Nel 1693 la fabbrica venne interrotta dal violento sisma che colpì la Sicilia sud-orientale e per quasi trent'anni il cenobio rimase senza chiesa principale, poiché si progettava di spostare la sede del tempio sulla collina Montevergine, ritenuta sede più consona anche per la sua importanza storica[5]. Nel 1730 si riprese il cantiere della Cipriana, e da quella data divenne l'eterno cantiere della città in cui operarono Andrea e Antonio Amato, Francesco Battaglia, Stefano Ittar, Carmelo Battaglia Santangelo.

Si deve a Stefano Ittar, subentrato al suocero Francesco Battaglia dopo che la navata destra nel 1755 aveva subito alcuni cedimenti strutturali, l'innalzamento nel 1780 della grande cupola all'incrocio fra navata e transetto.

La facciata dell'edificio, che nel frattempo cambiò cinque volte progetto fino al definitivo del Battaglia Santangelo, rimase incompiuta: nel 1797 infatti si aprì un contenzioso tra i benedettini e l'impresa che riforniva il convento della pietra per il completamento della facciata. Confiscata dal governo unitario nel 1866, la facciata rimase incompiuta.

Sconsacrata durante l'ultima guerra mondiale e danneggiata dai bombardamenti, successivamente riconsacrata e dal 1989 ritornata ai benedettini, la chiesa è stata oggetto di numerose campagne di restauro e consolidamento, compresi i lavori di restauro della cupola iniziati nel 1999 e conclusi dopo un lungo periodo di stasi solo nel 2012, ma versa ancora in condizioni di degrado.

Struttura della chiesa

I riferimenti alla basilica vaticana sono ben riconoscibili: nei pilastri che reggono le navate con le paraste corinzie e i cornicioni plasticamente rilevati; nelle finestre, che riecheggiano motivi prettamente romani; infine, soprattutto nella pianta a croce latina e a tre navate, con transetto e cupola all'incrocio dei bracci, con cappelle laterali e sulle absidi del transetto e un coro sopraelevato molto profondo per accogliere gli stalli dei monaci.

Le navate divise da grandi arcate, con tutte le volte poste alla stessa altezza, con la luce forte e diffusa, proveniente dalle alte finestre, sui lati e in facciata, e ulteriormente accentuata dall'alta cupola, permette di abbracciare con uno sguardo l'intera superficie della chiesa fino all'altare maggiore, con le sole cappelle laterali poco più in ombra, a suggerire una spazialità e monumentalità maggiori[6]. A dare maggior luce alla zona dell'altare è poi la grandiosa cupola dell'Ittar, imponente struttura che domina la città ed è alta all'interno 62 metri.

Dal lato sinistro del transetto si accede alla sacrestia, opera di Francesco Battaglia, e al Sacrario dei Caduti, ricavato in alcuni locali dietro l'abside maggiore e sotto alcune aule del monastero.

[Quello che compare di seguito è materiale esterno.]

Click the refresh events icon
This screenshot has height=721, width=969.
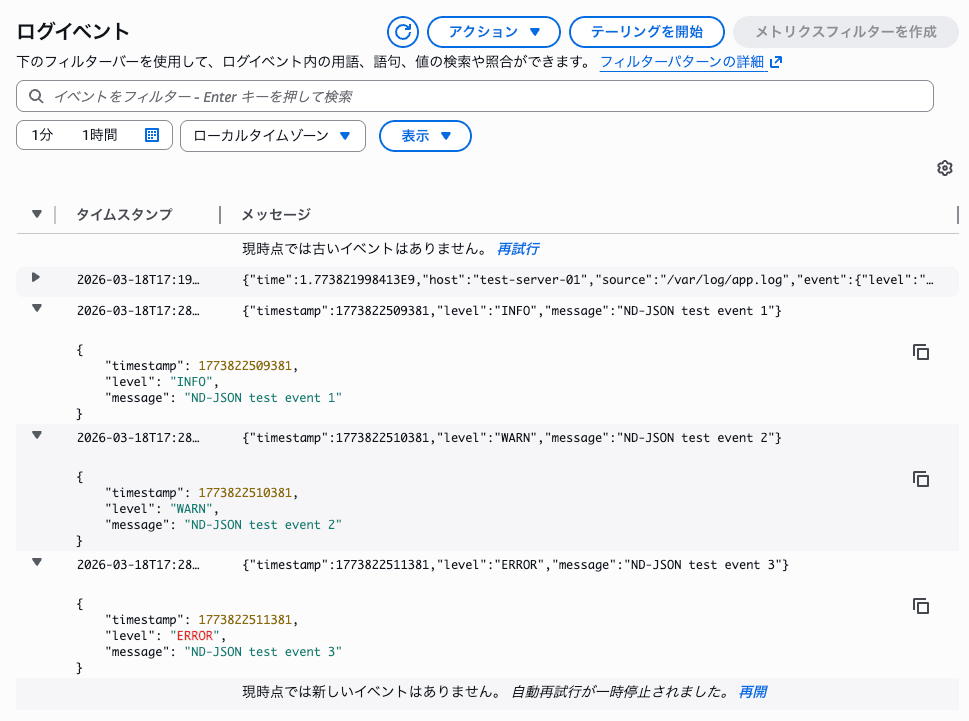pos(402,31)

Il sacrario ospita le lapidi a ricordo dei caduti della Prima guerra mondiale ed è ornato dagli affreschi di Alessandro Abate, fortemente degradati a causa dell'umidità, mentre la sacrestia, con gli stalli lignei settecenteschi e gli affreschi di Giovan Battista Piparo comunica col chiostro orientale da cui prende luce.

Le cappelle laterali sono tutte rivestite di marmi pregiati e di esse, infatti, si occuparono con particolare attenzione i monaci e gli abati del convento, che non solo fecero arrivare marmi da tutta Italia, ma anche per le pale d'altare si rivolsero a pittori non siciliani, o comunque attivi a Roma: Bernardino Nocchi (1741-1812) e Stefano Tofanelli (1752-1812), entrambi lucchesi, Vincenzo Camuccini (1771-1844), romano, Mariano Rossi (1731-1807), originario di Sciacca ma di formazione napoletana e romana, Ferdinando Boudard (1760-1825), di Parma.